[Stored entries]
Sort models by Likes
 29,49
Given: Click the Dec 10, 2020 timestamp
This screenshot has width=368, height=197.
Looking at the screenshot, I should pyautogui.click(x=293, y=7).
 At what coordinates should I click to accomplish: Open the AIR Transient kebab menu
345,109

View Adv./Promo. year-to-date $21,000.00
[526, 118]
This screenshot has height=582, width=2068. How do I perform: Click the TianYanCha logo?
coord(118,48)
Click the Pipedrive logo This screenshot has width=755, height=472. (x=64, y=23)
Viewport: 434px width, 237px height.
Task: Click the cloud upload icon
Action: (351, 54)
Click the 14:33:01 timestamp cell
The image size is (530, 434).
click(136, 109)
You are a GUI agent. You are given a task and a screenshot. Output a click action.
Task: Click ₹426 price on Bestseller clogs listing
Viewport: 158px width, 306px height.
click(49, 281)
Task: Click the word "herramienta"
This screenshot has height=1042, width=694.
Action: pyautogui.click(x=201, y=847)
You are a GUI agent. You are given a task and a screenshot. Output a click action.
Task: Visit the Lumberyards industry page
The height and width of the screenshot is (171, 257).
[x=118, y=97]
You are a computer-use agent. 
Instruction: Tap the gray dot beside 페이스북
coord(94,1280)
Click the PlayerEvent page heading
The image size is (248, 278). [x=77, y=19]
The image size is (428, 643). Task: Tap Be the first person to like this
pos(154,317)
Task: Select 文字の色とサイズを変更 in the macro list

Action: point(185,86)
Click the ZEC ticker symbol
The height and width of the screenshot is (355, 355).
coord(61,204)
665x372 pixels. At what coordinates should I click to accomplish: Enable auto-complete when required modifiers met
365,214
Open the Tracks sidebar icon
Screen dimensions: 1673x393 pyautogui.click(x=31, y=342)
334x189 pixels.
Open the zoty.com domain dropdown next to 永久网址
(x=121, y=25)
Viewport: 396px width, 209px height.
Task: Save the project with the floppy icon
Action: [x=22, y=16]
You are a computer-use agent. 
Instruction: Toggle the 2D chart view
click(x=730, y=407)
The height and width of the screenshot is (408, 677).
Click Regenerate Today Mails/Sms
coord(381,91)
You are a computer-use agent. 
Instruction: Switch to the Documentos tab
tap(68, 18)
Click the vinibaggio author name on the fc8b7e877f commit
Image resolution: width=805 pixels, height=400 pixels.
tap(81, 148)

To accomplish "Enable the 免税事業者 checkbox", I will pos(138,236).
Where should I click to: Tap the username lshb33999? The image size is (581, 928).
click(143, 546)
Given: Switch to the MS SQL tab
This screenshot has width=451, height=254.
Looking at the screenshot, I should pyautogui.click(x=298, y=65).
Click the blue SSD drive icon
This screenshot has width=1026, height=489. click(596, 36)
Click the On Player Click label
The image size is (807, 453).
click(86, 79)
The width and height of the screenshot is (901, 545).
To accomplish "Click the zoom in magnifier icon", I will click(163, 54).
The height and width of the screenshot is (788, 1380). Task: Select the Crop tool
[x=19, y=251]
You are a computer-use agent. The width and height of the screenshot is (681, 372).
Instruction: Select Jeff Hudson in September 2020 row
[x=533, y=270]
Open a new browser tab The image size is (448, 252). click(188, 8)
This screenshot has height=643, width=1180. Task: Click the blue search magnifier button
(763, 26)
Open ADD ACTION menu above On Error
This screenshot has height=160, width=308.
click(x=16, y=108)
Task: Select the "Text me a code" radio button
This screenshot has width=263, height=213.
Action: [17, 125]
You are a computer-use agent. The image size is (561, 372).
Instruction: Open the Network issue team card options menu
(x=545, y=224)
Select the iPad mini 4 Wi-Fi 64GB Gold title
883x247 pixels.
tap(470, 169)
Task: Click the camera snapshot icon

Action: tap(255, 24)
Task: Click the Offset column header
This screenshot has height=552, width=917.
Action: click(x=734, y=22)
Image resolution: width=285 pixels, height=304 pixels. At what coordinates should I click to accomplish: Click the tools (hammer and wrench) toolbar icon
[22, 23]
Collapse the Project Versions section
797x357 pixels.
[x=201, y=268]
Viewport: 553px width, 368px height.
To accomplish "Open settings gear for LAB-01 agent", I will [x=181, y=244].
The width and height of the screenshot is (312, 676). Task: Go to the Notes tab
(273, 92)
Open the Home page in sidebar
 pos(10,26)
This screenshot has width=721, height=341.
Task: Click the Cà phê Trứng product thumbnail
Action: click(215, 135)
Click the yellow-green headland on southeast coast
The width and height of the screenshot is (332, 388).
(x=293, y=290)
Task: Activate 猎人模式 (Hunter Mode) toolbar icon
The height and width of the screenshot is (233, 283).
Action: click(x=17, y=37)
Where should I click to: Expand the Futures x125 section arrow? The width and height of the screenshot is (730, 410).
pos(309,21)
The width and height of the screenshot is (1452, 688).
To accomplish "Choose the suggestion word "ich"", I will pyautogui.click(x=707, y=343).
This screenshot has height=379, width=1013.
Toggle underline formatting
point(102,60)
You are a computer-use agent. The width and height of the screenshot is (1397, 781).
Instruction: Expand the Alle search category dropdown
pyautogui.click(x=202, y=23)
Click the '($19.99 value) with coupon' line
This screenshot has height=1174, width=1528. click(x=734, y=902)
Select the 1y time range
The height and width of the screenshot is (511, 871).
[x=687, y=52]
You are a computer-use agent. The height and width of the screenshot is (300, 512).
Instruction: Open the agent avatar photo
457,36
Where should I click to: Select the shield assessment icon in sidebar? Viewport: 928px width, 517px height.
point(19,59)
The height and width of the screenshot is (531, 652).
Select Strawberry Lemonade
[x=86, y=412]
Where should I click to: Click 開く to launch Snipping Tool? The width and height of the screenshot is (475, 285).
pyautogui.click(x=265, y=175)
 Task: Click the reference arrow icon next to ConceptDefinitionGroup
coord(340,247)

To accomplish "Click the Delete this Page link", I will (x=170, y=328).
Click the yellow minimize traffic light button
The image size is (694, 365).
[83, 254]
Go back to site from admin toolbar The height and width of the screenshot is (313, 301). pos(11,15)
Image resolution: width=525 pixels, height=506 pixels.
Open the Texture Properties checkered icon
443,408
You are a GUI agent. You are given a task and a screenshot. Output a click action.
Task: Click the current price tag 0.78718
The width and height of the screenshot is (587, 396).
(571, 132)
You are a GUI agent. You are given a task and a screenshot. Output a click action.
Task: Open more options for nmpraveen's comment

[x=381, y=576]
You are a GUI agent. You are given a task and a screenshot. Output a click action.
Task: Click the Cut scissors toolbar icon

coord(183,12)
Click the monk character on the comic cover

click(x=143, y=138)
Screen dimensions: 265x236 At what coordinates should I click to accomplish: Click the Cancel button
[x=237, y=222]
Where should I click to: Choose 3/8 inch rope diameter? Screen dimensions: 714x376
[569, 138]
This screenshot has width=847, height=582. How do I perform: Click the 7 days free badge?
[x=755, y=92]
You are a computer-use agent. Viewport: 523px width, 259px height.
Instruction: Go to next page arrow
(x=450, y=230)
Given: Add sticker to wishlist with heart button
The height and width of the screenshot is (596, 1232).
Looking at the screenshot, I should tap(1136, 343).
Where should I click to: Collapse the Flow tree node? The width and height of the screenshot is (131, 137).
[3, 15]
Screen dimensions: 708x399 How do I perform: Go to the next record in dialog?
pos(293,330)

Assignment →
Please set down all of the records exactly.

Answer →
Sort models by Likes
 29,49
Given: Click the Dec 10, 2020 timestamp
This screenshot has width=368, height=197.
Looking at the screenshot, I should pyautogui.click(x=293, y=7).
 At what coordinates should I click to accomplish: Open the AIR Transient kebab menu
345,109

View Adv./Promo. year-to-date $21,000.00
[526, 118]
This screenshot has height=582, width=2068. How do I perform: Click the TianYanCha logo?
coord(118,48)
Click the Pipedrive logo This screenshot has width=755, height=472. (x=64, y=23)
Viewport: 434px width, 237px height.
Task: Click the cloud upload icon
Action: (351, 54)
Click the 14:33:01 timestamp cell
The image size is (530, 434).
click(136, 109)
You are a GUI agent. You are given a task and a screenshot. Output a click action.
Task: Click ₹426 price on Bestseller clogs listing
Viewport: 158px width, 306px height.
click(49, 281)
Task: Click the word "herramienta"
This screenshot has height=1042, width=694.
Action: pyautogui.click(x=201, y=847)
You are a GUI agent. You are given a task and a screenshot. Output a click action.
Task: Visit the Lumberyards industry page
The height and width of the screenshot is (171, 257).
[x=118, y=97]
You are a computer-use agent. 
Instruction: Tap the gray dot beside 페이스북
coord(94,1280)
Click the PlayerEvent page heading
The image size is (248, 278). [x=77, y=19]
The image size is (428, 643). Task: Tap Be the first person to like this
pos(154,317)
Task: Select 文字の色とサイズを変更 in the macro list

Action: point(185,86)
Click the ZEC ticker symbol
The height and width of the screenshot is (355, 355).
coord(61,204)
665x372 pixels. At what coordinates should I click to accomplish: Enable auto-complete when required modifiers met
365,214
Open the Tracks sidebar icon
Screen dimensions: 1673x393 pyautogui.click(x=31, y=342)
334x189 pixels.
Open the zoty.com domain dropdown next to 永久网址
(x=121, y=25)
Viewport: 396px width, 209px height.
Task: Save the project with the floppy icon
Action: [x=22, y=16]
You are a computer-use agent. 
Instruction: Toggle the 2D chart view
click(x=730, y=407)
The height and width of the screenshot is (408, 677).
Click Regenerate Today Mails/Sms
coord(381,91)
You are a computer-use agent. 
Instruction: Switch to the Documentos tab
tap(68, 18)
Click the vinibaggio author name on the fc8b7e877f commit
Image resolution: width=805 pixels, height=400 pixels.
tap(81, 148)

To accomplish "Enable the 免税事業者 checkbox", I will pos(138,236).
Where should I click to: Tap the username lshb33999? The image size is (581, 928).
click(143, 546)
Given: Switch to the MS SQL tab
This screenshot has width=451, height=254.
Looking at the screenshot, I should pyautogui.click(x=298, y=65).
Click the blue SSD drive icon
This screenshot has width=1026, height=489. click(596, 36)
Click the On Player Click label
The image size is (807, 453).
click(86, 79)
The width and height of the screenshot is (901, 545).
To accomplish "Click the zoom in magnifier icon", I will click(163, 54).
The height and width of the screenshot is (788, 1380). Task: Select the Crop tool
[x=19, y=251]
You are a computer-use agent. The width and height of the screenshot is (681, 372).
Instruction: Select Jeff Hudson in September 2020 row
[x=533, y=270]
Open a new browser tab The image size is (448, 252). click(188, 8)
This screenshot has height=643, width=1180. Task: Click the blue search magnifier button
(763, 26)
Open ADD ACTION menu above On Error
This screenshot has height=160, width=308.
click(x=16, y=108)
Task: Select the "Text me a code" radio button
This screenshot has width=263, height=213.
Action: [17, 125]
You are a computer-use agent. The image size is (561, 372).
Instruction: Open the Network issue team card options menu
(x=545, y=224)
Select the iPad mini 4 Wi-Fi 64GB Gold title
883x247 pixels.
tap(470, 169)
Task: Click the camera snapshot icon

Action: tap(255, 24)
Task: Click the Offset column header
This screenshot has height=552, width=917.
Action: click(x=734, y=22)
Image resolution: width=285 pixels, height=304 pixels. At what coordinates should I click to accomplish: Click the tools (hammer and wrench) toolbar icon
[22, 23]
Collapse the Project Versions section
797x357 pixels.
[x=201, y=268]
Viewport: 553px width, 368px height.
To accomplish "Open settings gear for LAB-01 agent", I will [x=181, y=244].
The width and height of the screenshot is (312, 676). Task: Go to the Notes tab
(273, 92)
Open the Home page in sidebar
 pos(10,26)
This screenshot has width=721, height=341.
Task: Click the Cà phê Trứng product thumbnail
Action: click(215, 135)
Click the yellow-green headland on southeast coast
The width and height of the screenshot is (332, 388).
(x=293, y=290)
Task: Activate 猎人模式 (Hunter Mode) toolbar icon
The height and width of the screenshot is (233, 283).
Action: click(x=17, y=37)
Where should I click to: Expand the Futures x125 section arrow? The width and height of the screenshot is (730, 410).
pos(309,21)
The width and height of the screenshot is (1452, 688).
To accomplish "Choose the suggestion word "ich"", I will pyautogui.click(x=707, y=343).
This screenshot has height=379, width=1013.
Toggle underline formatting
point(102,60)
You are a computer-use agent. The width and height of the screenshot is (1397, 781).
Instruction: Expand the Alle search category dropdown
pyautogui.click(x=202, y=23)
Click the '($19.99 value) with coupon' line
This screenshot has height=1174, width=1528. click(x=734, y=902)
Select the 1y time range
The height and width of the screenshot is (511, 871).
[x=687, y=52]
You are a computer-use agent. The height and width of the screenshot is (300, 512).
Instruction: Open the agent avatar photo
457,36
Where should I click to: Select the shield assessment icon in sidebar? Viewport: 928px width, 517px height.
point(19,59)
The height and width of the screenshot is (531, 652).
Select Strawberry Lemonade
[x=86, y=412]
Where should I click to: Click 開く to launch Snipping Tool? The width and height of the screenshot is (475, 285).
pyautogui.click(x=265, y=175)
 Task: Click the reference arrow icon next to ConceptDefinitionGroup
coord(340,247)

To accomplish "Click the Delete this Page link", I will (x=170, y=328).
Click the yellow minimize traffic light button
The image size is (694, 365).
[83, 254]
Go back to site from admin toolbar The height and width of the screenshot is (313, 301). pos(11,15)
Image resolution: width=525 pixels, height=506 pixels.
Open the Texture Properties checkered icon
443,408
You are a GUI agent. You are given a task and a screenshot. Output a click action.
Task: Click the current price tag 0.78718
The width and height of the screenshot is (587, 396).
(571, 132)
You are a GUI agent. You are given a task and a screenshot. Output a click action.
Task: Open more options for nmpraveen's comment

[x=381, y=576]
You are a GUI agent. You are given a task and a screenshot. Output a click action.
Task: Click the Cut scissors toolbar icon

coord(183,12)
Click the monk character on the comic cover

click(x=143, y=138)
Screen dimensions: 265x236 At what coordinates should I click to accomplish: Click the Cancel button
[x=237, y=222]
Where should I click to: Choose 3/8 inch rope diameter? Screen dimensions: 714x376
[569, 138]
This screenshot has width=847, height=582. How do I perform: Click the 7 days free badge?
[x=755, y=92]
You are a computer-use agent. Viewport: 523px width, 259px height.
Instruction: Go to next page arrow
(x=450, y=230)
Given: Add sticker to wishlist with heart button
The height and width of the screenshot is (596, 1232).
Looking at the screenshot, I should tap(1136, 343).
Where should I click to: Collapse the Flow tree node? The width and height of the screenshot is (131, 137).
[3, 15]
Screen dimensions: 708x399 How do I perform: Go to the next record in dialog?
pos(293,330)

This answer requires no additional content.